Catalan small-scale fishers commit to develop a label to highlight the quality and sustainability of their catch. They also demand access to bluefin tuna quota to enable them to reduce effort on pressure stocks like rockfish and lobster.
Lloret de Mar, 19 Septembre 2021. The 1st Low Impact Fishing (Artes Menores) Congress brought together fishers from 15 Catalan confrarias to set a “bottom-up” agenda and to be heard by decision makers. Officials from the administration, scientists and environmentalists were also invited to the Congress to address the future of the sector with the fishers.
Dra. Sílvia Gómez, a social anthropologist from the Autonomous University of Barcelona (UAB), the rapporteur in charge of documenting the conclusions highlighted that the aim of the Congress was to “join forces” so that artisanal fishing can be an effective lobby and “demonstrate that the quality of their products is superior to more industrially produced ones”.
Staff and members of the Low Impact Fishers of Europe (LIFE) attended the event, where Mediterranean Coordinator, Marta Cavallé, was an invited speaker. She presented LIFE’s Foodnected Project, a partnership between LIFE, Slow Food, Global Footprint Network and GoB Menorca that seeks to link small-scale low impact food producers more closely with consumers through their shared ethical values (https://foodnected.org/).
One of the main conclusions reached at the Congress by the Catalan small-scale fishers was the need to promote the high quality and sustainability of their catches through a specially developed label. They also called for a quota of Bluefin tuna to be assigned to their associations to enable them to reduce pressure on more overexploited species.
The Congress was an initiative of the fishers themselves, resulting from the efforts of the two associations “Asociacion de Atuneros artesanales con línea de mano” and “Medartnet-Spain”, both of them members of LIFE. Prior to organizing the Congress they had carried out a participatory process to collect the concerns and needs of artisanal fishers.
Dra Sílvia Gómez Mestres commented that ” artisanal fishers are, first and foremost, small producers who compete with large producers in the industrial agri-food value chain. In addition, international trade agreements work against their interests. So it is important for them to join forces to respond to these challenges”.

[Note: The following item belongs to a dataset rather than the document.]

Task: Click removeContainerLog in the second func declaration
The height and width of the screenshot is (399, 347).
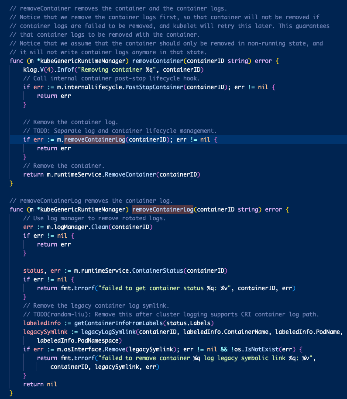Action: point(162,209)
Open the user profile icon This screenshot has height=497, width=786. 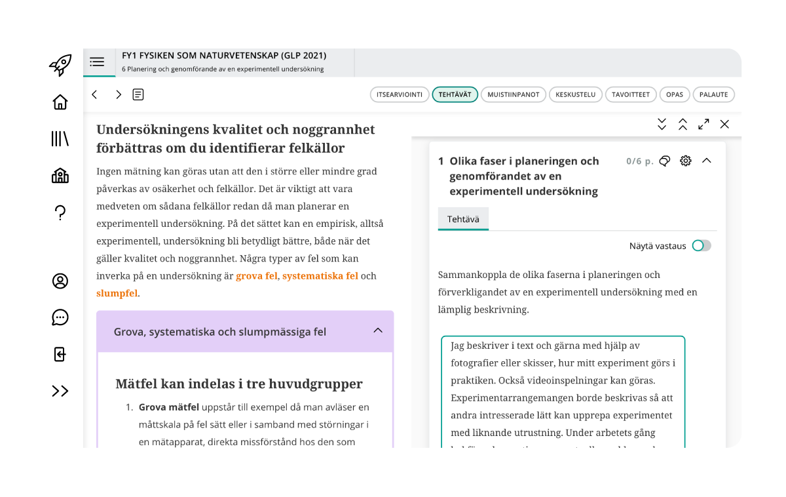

To enable consumers to be able to distinguish the local nature and sustainability of their products, the fishers are calling for a quality label to identify and give value to the product. According to Dra. Gómez Mestres, this quality label must serve to describe not only environmental sustainability, but also social and economic sustainability. “As important as identifying their product as ones with reduced environmental impacts is demonstrating that they are produced with decent working conditions and with a fair price”.
The process is very much linked to food sovereignty whilst ensuring that the overexploitation of fisheries in other countries is avoided, which affects the local economy of other communities of artisanal fishers: “It is a link in a much broader food chain, and we must try to ensure fair trade”.
The president of the Co-management Committee and co-organizer of the congress, Javier Pulido, also mentioned that they plan to strengthen the small-scale fishers by obtaining a share of bluefin tuna quota. According to him, unlike in the past, small-scale fishers do not currently have access to these species: “Since 2006 we have been excluded, and in Spain only three or four interest groups were granted access”. They consider this to be “illegitimate”, and demand that the Spanish government rectify the situation by allowing them to fish for bluefin tuna.
According to Pulido, artisanal fishermen could “give other more overexploited species the chance to rest”, such as lobster, rockfish or cuttlefish. “What we are demanding is a fair, equitable and socioeconomically acceptable distribution,” he said.
The Director General of Maritime Policy and Sustainable Fisheries of the Generalitat, Sergi Tudela, who closed the Congress explained that recently they had made this same request to the State – but the answer was “no”. However, Tudela is happy that the fishers are involved in co-management and urges them to make it work effectively through the seven co-management committees supported by the Government. “Together we can make it happen”, he said.